米中逆転 なぜ世界は多極化するのか? (角川oneテーマ21)

政治・経済は事業環境を左右しかねない。事業環境を考察するうえで必要不可欠な知識だと思っている。今回の東日本大震災やリーマンショックのように即業績に変化をもたらさないまでも、ジワリジワリと影響を及ぼすことが多い。本書は著者のメルマガを恩師に紹介されたことから拝読した。

著者の考え方や表現は偏りがある。よって割引をしながら自らの知とする必要がある。偏りは中国への偏りである。“米中逆転”と題名がそれを表している。中国が成長著しいことは言うまでもない。しかし現在の成長は“内需への投資”から起きている。さらに年率9%以上の成長は政情不安を回避する最低条件である。著者自身も内政問題は認めつぎのように述べている。

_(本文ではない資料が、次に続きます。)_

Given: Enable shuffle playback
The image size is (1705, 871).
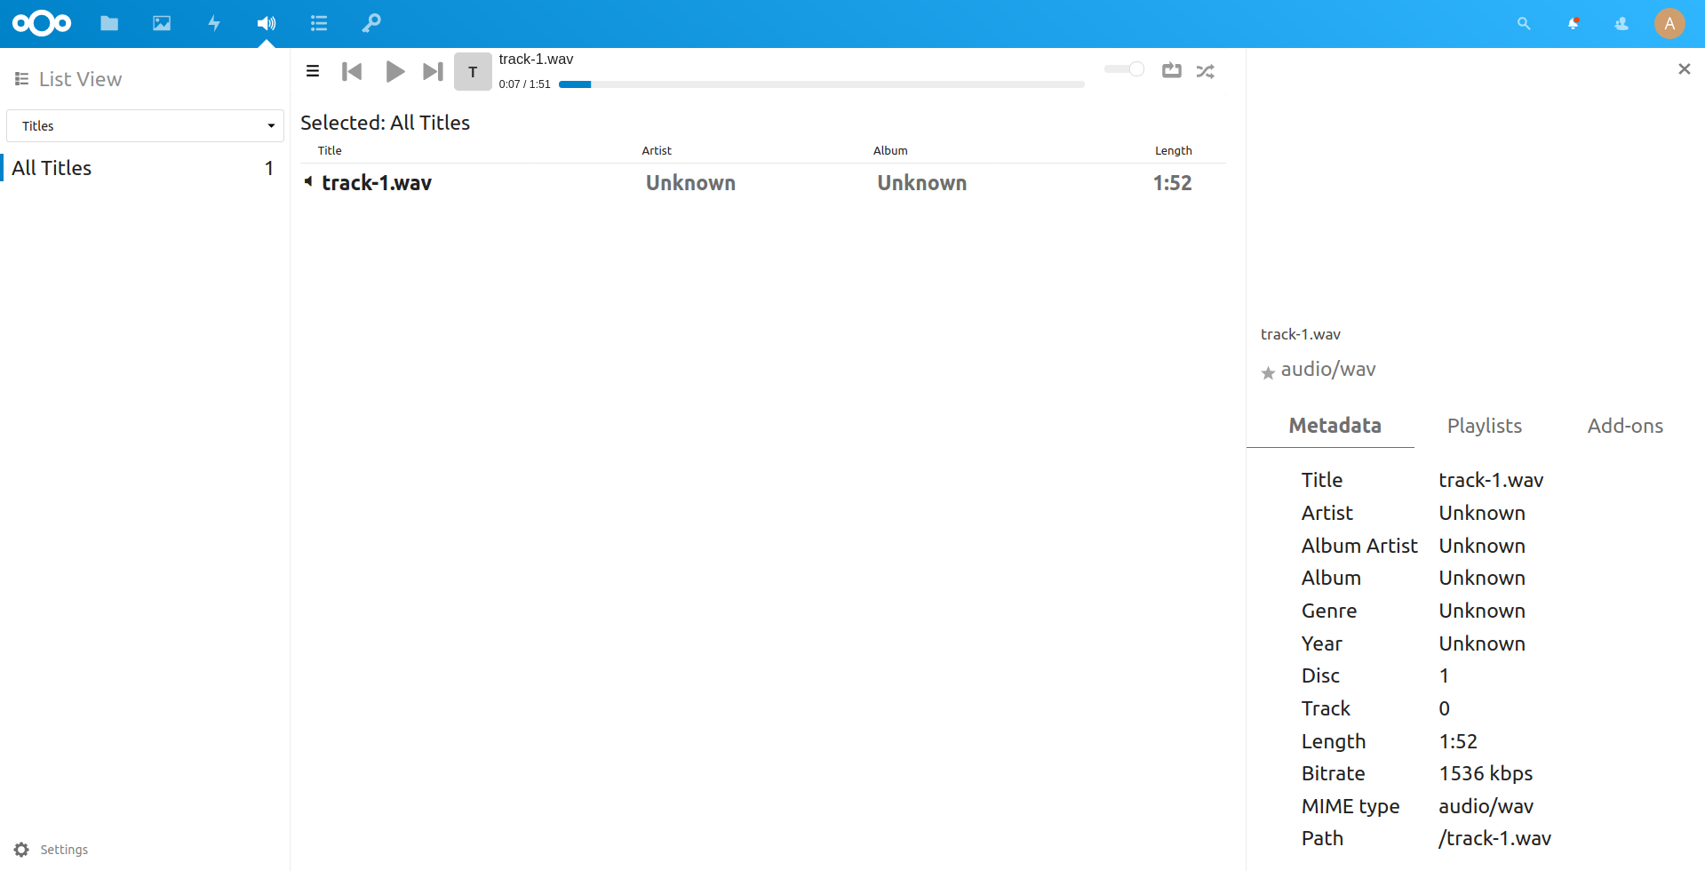Looking at the screenshot, I should pos(1205,70).
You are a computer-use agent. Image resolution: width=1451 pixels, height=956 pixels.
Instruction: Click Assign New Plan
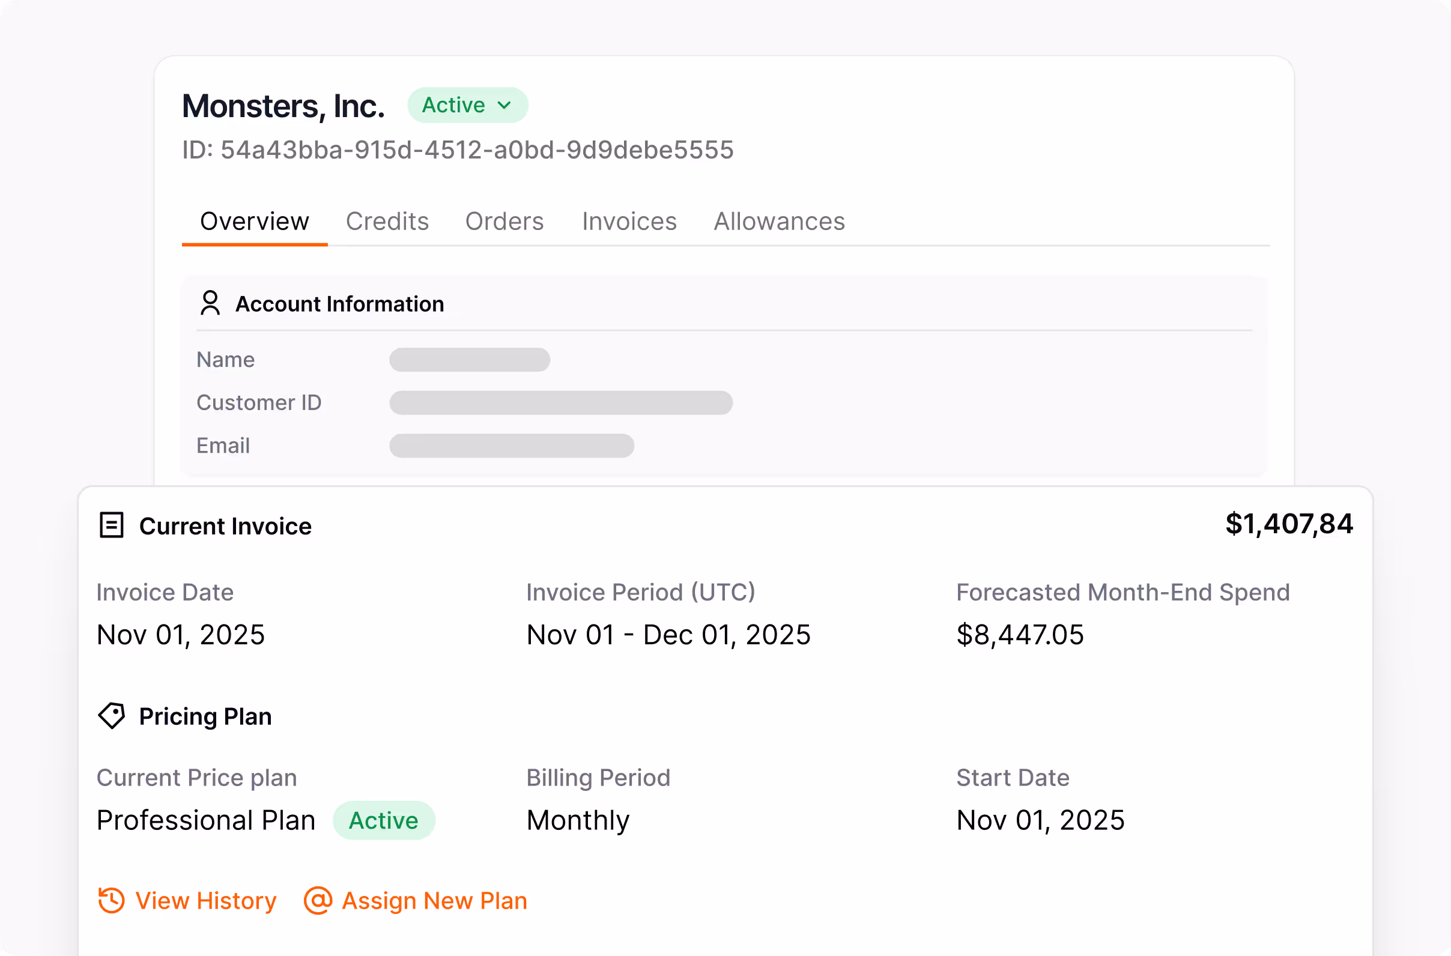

「リーマンショック後の中国経済は、政府による内需拡大のために財政出動によって支えられており、それが経済成長の要素の95%を占めると言われている。政府が内需拡大を止めたら中国経済は成長が大きく減速しかねない。中国では株価もすでに高すぎると言われているし、上海では商業ビルの作り過ぎで空室率が50%以上になっている。中国はバブル崩壊前夜だという指摘があちらこちら出てきている」

著者は中国経済がこのように不安定であると認めつつも米中は逆転すると述べているのだ。それはGDPベースでの逆転だけでなく覇権国として中国を指している。ドル、ユーロ、元の経済圏が確立し元が最もパワーを持つということを論じている。確かにG0時代を論ずる学者が存在することは事実である。それはG7→ G20へと移りつつある。G20はまとまらない。米国はG2により問題を解決しようとした。しかし中国は大国責任を果たそうとしない。よってG0の時代という流れである。

これは一つの事実である。日々新聞などでも明らかとなっている。こうしたなか我々はどのようなスタンスでビジネスをすべきか大変難しい。海外と取引がなくとも人の考え方に変化は現れる。マーケットの志向が変わるのである。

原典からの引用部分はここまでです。